[Dataset entries]
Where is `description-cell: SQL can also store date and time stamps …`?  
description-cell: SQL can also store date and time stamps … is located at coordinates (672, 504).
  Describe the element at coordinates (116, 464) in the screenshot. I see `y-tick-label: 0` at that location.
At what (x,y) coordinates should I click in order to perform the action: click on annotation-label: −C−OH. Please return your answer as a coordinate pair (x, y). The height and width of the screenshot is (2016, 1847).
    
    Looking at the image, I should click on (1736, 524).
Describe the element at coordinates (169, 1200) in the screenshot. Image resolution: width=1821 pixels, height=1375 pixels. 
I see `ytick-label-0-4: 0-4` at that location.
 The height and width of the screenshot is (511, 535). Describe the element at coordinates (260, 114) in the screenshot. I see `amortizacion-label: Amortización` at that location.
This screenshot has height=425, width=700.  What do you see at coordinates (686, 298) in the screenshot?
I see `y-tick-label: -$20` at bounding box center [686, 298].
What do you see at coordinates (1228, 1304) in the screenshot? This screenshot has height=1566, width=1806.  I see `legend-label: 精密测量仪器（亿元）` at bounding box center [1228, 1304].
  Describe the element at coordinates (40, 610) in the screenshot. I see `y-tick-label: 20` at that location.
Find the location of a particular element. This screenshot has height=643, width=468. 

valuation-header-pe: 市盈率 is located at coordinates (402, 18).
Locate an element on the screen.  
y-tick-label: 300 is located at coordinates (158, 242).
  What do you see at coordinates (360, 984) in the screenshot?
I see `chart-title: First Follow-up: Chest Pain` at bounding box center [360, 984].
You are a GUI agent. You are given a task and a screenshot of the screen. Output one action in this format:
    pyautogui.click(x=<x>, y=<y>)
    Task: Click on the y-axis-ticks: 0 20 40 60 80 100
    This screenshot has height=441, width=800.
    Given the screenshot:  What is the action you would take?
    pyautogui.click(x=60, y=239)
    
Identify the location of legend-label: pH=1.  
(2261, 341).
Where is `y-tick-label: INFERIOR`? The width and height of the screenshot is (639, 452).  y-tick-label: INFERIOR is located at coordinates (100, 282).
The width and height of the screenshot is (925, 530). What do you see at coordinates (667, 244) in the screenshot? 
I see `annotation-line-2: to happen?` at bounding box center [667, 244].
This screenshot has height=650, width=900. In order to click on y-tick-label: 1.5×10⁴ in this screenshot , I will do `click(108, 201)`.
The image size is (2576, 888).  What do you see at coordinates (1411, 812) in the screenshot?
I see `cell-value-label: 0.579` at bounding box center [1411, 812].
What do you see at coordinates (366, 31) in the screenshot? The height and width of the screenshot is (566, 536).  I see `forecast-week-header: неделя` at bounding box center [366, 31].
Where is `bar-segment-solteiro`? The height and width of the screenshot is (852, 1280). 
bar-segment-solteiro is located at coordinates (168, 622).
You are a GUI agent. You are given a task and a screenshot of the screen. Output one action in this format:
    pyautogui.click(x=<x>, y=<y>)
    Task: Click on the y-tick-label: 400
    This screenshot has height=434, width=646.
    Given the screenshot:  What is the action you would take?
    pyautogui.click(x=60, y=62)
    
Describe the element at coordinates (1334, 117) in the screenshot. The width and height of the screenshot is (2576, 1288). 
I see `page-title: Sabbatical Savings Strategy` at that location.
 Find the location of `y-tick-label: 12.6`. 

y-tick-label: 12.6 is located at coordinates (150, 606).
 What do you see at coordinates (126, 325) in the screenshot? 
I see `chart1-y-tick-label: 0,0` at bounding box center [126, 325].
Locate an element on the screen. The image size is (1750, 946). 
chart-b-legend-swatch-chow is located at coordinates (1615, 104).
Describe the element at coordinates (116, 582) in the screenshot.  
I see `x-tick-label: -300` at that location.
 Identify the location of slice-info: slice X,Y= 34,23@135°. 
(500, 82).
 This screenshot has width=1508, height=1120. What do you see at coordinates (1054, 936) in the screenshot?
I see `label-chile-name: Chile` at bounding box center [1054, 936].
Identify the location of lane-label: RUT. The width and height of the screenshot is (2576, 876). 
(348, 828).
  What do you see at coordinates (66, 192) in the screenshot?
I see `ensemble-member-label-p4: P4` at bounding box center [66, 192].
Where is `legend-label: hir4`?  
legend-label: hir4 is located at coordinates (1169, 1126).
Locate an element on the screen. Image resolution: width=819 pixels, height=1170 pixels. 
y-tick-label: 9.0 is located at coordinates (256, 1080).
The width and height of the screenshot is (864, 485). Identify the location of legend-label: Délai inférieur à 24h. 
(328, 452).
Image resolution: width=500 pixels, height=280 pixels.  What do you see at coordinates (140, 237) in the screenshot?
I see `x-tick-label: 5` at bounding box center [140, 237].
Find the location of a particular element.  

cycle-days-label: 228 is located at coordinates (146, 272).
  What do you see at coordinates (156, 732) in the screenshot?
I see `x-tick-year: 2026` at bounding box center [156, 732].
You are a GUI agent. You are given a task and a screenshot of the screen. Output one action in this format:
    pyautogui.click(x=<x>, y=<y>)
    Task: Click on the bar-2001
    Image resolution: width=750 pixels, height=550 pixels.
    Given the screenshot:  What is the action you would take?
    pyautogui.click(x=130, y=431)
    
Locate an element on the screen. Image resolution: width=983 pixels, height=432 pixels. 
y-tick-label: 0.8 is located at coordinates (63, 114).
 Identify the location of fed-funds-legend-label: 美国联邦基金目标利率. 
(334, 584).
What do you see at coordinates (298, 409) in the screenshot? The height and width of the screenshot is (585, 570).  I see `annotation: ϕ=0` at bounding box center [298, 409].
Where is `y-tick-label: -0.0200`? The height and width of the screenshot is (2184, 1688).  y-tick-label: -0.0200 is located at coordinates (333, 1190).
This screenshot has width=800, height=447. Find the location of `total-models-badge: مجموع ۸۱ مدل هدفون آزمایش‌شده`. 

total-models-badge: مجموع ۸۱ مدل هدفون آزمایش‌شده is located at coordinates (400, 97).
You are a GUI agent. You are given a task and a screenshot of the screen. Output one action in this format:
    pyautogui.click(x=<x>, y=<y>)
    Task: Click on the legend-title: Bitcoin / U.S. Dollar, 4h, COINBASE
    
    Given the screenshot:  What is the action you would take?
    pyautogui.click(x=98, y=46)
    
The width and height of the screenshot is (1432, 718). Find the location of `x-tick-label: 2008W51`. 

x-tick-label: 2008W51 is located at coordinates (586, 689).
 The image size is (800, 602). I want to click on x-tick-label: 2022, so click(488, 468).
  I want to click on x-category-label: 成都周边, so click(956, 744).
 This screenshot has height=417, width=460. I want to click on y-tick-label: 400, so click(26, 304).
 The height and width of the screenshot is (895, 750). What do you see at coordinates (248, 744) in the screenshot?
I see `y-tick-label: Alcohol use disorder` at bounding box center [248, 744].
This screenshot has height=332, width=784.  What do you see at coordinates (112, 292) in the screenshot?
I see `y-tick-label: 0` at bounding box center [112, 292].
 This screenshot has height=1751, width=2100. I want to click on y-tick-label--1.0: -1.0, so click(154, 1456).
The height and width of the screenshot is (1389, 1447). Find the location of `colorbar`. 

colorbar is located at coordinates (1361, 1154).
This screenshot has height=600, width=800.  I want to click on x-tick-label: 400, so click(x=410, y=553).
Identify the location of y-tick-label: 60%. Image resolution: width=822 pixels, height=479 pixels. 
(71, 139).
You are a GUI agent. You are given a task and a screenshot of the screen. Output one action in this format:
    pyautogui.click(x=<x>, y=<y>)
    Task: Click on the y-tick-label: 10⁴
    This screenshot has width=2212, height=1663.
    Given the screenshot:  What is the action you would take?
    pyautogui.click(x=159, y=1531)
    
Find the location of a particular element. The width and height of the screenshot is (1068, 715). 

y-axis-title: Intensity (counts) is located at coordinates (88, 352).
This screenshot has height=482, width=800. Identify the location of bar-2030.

Task details »
Rewrite the dataset entries above with every "Find the location of a particular element" changed to "Locate the specified element", leaving all other text unchanged.

Answer box »
Where is `description-cell: SQL can also store date and time stamps …`?  
description-cell: SQL can also store date and time stamps … is located at coordinates (672, 504).
  Describe the element at coordinates (116, 464) in the screenshot. I see `y-tick-label: 0` at that location.
At what (x,y) coordinates should I click in order to perform the action: click on annotation-label: −C−OH. Please return your answer as a coordinate pair (x, y). The height and width of the screenshot is (2016, 1847).
    
    Looking at the image, I should click on (1736, 524).
Describe the element at coordinates (169, 1200) in the screenshot. Image resolution: width=1821 pixels, height=1375 pixels. 
I see `ytick-label-0-4: 0-4` at that location.
 The height and width of the screenshot is (511, 535). Describe the element at coordinates (260, 114) in the screenshot. I see `amortizacion-label: Amortización` at that location.
This screenshot has height=425, width=700.  What do you see at coordinates (686, 298) in the screenshot?
I see `y-tick-label: -$20` at bounding box center [686, 298].
What do you see at coordinates (1228, 1304) in the screenshot? This screenshot has height=1566, width=1806.  I see `legend-label: 精密测量仪器（亿元）` at bounding box center [1228, 1304].
  Describe the element at coordinates (40, 610) in the screenshot. I see `y-tick-label: 20` at that location.
Locate the specified element. This screenshot has height=643, width=468. 

valuation-header-pe: 市盈率 is located at coordinates (402, 18).
Locate an element on the screen.  
y-tick-label: 300 is located at coordinates (158, 242).
  What do you see at coordinates (360, 984) in the screenshot?
I see `chart-title: First Follow-up: Chest Pain` at bounding box center [360, 984].
You are a GUI agent. You are given a task and a screenshot of the screen. Output one action in this format:
    pyautogui.click(x=<x>, y=<y>)
    Task: Click on the y-axis-ticks: 0 20 40 60 80 100
    This screenshot has height=441, width=800.
    Given the screenshot:  What is the action you would take?
    pyautogui.click(x=60, y=239)
    
Identify the location of legend-label: pH=1.  
(2261, 341).
Where is `y-tick-label: INFERIOR`? The width and height of the screenshot is (639, 452).  y-tick-label: INFERIOR is located at coordinates (100, 282).
The width and height of the screenshot is (925, 530). What do you see at coordinates (667, 244) in the screenshot? 
I see `annotation-line-2: to happen?` at bounding box center [667, 244].
This screenshot has height=650, width=900. In order to click on y-tick-label: 1.5×10⁴ in this screenshot , I will do `click(108, 201)`.
The image size is (2576, 888).  What do you see at coordinates (1411, 812) in the screenshot?
I see `cell-value-label: 0.579` at bounding box center [1411, 812].
What do you see at coordinates (366, 31) in the screenshot? The height and width of the screenshot is (566, 536).  I see `forecast-week-header: неделя` at bounding box center [366, 31].
Where is `bar-segment-solteiro`? The height and width of the screenshot is (852, 1280). 
bar-segment-solteiro is located at coordinates (168, 622).
You are a GUI agent. You are given a task and a screenshot of the screen. Output one action in this format:
    pyautogui.click(x=<x>, y=<y>)
    Task: Click on the y-tick-label: 400
    This screenshot has height=434, width=646.
    Given the screenshot:  What is the action you would take?
    pyautogui.click(x=60, y=62)
    
Describe the element at coordinates (1334, 117) in the screenshot. The width and height of the screenshot is (2576, 1288). 
I see `page-title: Sabbatical Savings Strategy` at that location.
 Find the location of `y-tick-label: 12.6`. 

y-tick-label: 12.6 is located at coordinates (150, 606).
 What do you see at coordinates (126, 325) in the screenshot? 
I see `chart1-y-tick-label: 0,0` at bounding box center [126, 325].
Locate an element on the screen. The image size is (1750, 946). 
chart-b-legend-swatch-chow is located at coordinates (1615, 104).
Describe the element at coordinates (116, 582) in the screenshot.  
I see `x-tick-label: -300` at that location.
 Identify the location of slice-info: slice X,Y= 34,23@135°. 
(500, 82).
 This screenshot has width=1508, height=1120. What do you see at coordinates (1054, 936) in the screenshot?
I see `label-chile-name: Chile` at bounding box center [1054, 936].
Identify the location of lane-label: RUT. The width and height of the screenshot is (2576, 876). 
(348, 828).
  What do you see at coordinates (66, 192) in the screenshot?
I see `ensemble-member-label-p4: P4` at bounding box center [66, 192].
Where is `legend-label: hir4`?  
legend-label: hir4 is located at coordinates (1169, 1126).
Locate an element on the screen. Image resolution: width=819 pixels, height=1170 pixels. 
y-tick-label: 9.0 is located at coordinates (256, 1080).
The width and height of the screenshot is (864, 485). Identify the location of legend-label: Délai inférieur à 24h. 
(328, 452).
Image resolution: width=500 pixels, height=280 pixels.  What do you see at coordinates (140, 237) in the screenshot?
I see `x-tick-label: 5` at bounding box center [140, 237].
Locate the specified element.  

cycle-days-label: 228 is located at coordinates (146, 272).
  What do you see at coordinates (156, 732) in the screenshot?
I see `x-tick-year: 2026` at bounding box center [156, 732].
You are a GUI agent. You are given a task and a screenshot of the screen. Output one action in this format:
    pyautogui.click(x=<x>, y=<y>)
    Task: Click on the bar-2001
    Image resolution: width=750 pixels, height=550 pixels.
    Given the screenshot:  What is the action you would take?
    pyautogui.click(x=130, y=431)
    
Locate an element on the screen. Image resolution: width=983 pixels, height=432 pixels. 
y-tick-label: 0.8 is located at coordinates (63, 114).
 Identify the location of fed-funds-legend-label: 美国联邦基金目标利率. 
(334, 584).
What do you see at coordinates (298, 409) in the screenshot? The height and width of the screenshot is (585, 570).  I see `annotation: ϕ=0` at bounding box center [298, 409].
Where is `y-tick-label: -0.0200`? The height and width of the screenshot is (2184, 1688).  y-tick-label: -0.0200 is located at coordinates (333, 1190).
This screenshot has width=800, height=447. Find the location of `total-models-badge: مجموع ۸۱ مدل هدفون آزمایش‌شده`. 

total-models-badge: مجموع ۸۱ مدل هدفون آزمایش‌شده is located at coordinates (400, 97).
You are a GUI agent. You are given a task and a screenshot of the screen. Output one action in this format:
    pyautogui.click(x=<x>, y=<y>)
    Task: Click on the legend-title: Bitcoin / U.S. Dollar, 4h, COINBASE
    
    Given the screenshot:  What is the action you would take?
    pyautogui.click(x=98, y=46)
    
The width and height of the screenshot is (1432, 718). Find the location of `x-tick-label: 2008W51`. 

x-tick-label: 2008W51 is located at coordinates (586, 689).
 The image size is (800, 602). I want to click on x-tick-label: 2022, so click(488, 468).
  I want to click on x-category-label: 成都周边, so click(956, 744).
 This screenshot has height=417, width=460. I want to click on y-tick-label: 400, so click(26, 304).
 The height and width of the screenshot is (895, 750). What do you see at coordinates (248, 744) in the screenshot?
I see `y-tick-label: Alcohol use disorder` at bounding box center [248, 744].
This screenshot has height=332, width=784.  What do you see at coordinates (112, 292) in the screenshot?
I see `y-tick-label: 0` at bounding box center [112, 292].
 This screenshot has height=1751, width=2100. I want to click on y-tick-label--1.0: -1.0, so click(154, 1456).
The height and width of the screenshot is (1389, 1447). Find the location of `colorbar`. 

colorbar is located at coordinates (1361, 1154).
This screenshot has height=600, width=800.  I want to click on x-tick-label: 400, so click(x=410, y=553).
Identify the location of y-tick-label: 60%. Image resolution: width=822 pixels, height=479 pixels. 
(71, 139).
You are a GUI agent. You are given a task and a screenshot of the screen. Output one action in this format:
    pyautogui.click(x=<x>, y=<y>)
    Task: Click on the y-tick-label: 10⁴
    This screenshot has width=2212, height=1663.
    Given the screenshot:  What is the action you would take?
    pyautogui.click(x=159, y=1531)
    
Locate the specified element. The width and height of the screenshot is (1068, 715). 

y-axis-title: Intensity (counts) is located at coordinates (88, 352).
This screenshot has height=482, width=800. Identify the location of bar-2030.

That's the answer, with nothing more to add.